Fannie Lou Hamer

Item

Fannie Lou Hamer at the 1964 Democratic National Convention, Atlantic City, New Jersey

Title

Fannie Lou Hamer

Description

Fannie Lou Hamer, was someone who struggled with discrimination at the intersection of rural poverty, homelessness, blackness, womanhood, reproductive injustice and disability. She suffered from polio as a child. As a young woman, she was given a hysterectomy without her consent. In the course of her work on voter registration, she and her companions were attacked and illegally jailed by Mississippi police. Fannie Lou was beaten so badly when she was in custody that she almost completely lost her sight in one eye.

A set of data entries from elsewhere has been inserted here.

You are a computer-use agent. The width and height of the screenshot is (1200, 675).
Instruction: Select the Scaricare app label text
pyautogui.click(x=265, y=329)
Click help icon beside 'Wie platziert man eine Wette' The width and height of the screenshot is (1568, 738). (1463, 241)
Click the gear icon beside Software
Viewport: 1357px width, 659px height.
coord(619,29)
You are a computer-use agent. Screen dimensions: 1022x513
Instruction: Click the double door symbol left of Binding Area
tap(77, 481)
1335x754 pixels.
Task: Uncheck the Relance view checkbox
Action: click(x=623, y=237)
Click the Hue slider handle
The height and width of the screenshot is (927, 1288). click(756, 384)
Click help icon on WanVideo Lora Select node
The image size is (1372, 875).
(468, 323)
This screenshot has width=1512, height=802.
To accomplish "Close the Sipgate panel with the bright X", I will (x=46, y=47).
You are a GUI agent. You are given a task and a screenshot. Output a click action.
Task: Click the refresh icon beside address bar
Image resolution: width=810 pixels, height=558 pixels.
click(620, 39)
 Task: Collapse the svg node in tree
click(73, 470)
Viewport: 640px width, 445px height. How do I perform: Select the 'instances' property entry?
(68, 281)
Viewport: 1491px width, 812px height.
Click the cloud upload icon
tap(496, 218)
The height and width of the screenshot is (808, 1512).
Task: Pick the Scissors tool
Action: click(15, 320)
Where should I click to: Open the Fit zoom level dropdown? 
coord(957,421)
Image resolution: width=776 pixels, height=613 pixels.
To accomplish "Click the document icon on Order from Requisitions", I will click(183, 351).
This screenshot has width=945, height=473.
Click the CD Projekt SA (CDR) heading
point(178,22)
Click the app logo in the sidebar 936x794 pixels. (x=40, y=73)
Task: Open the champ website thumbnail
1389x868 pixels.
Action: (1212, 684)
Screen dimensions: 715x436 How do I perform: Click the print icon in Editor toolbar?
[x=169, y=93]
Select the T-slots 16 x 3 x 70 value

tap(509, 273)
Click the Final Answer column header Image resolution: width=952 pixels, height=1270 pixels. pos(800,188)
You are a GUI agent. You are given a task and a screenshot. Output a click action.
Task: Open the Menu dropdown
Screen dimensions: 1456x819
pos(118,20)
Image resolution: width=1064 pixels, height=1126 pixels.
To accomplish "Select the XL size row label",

Fannie Lou Hamer appreciated the emancipatory potential of landownership. In 1967 she founded the Freedom Farm Cooperative in rural Mississippi. FFC owned and operated 680 acres of land at its outset. Membership was open to persons of all races, although the co-operative was formed as a response to white landowners weaponizing hunger and homelessness to retaliate against African Americans who sought to exercise voting rights.

Fannie Lou Hamer's quote “As long as I have a pig and a garden, no one can tell me what to do” exemplifies the connection of land and freedom. The FFC and its members operated a pig bank, grew a wide variety of crops, operated schools, constructed homes through communal effort, provided advice to would be homeowners, and even provided disaster relief.

Although the FFC only operated from 1967 to 1974 when a combination of droughts, flood, Hamer’s illness and a nationwide economic downturn caused FFC to have to sell its land to pay taxes, FFC helped and supported countless families to achieve a measure of self-sufficiency during its existence.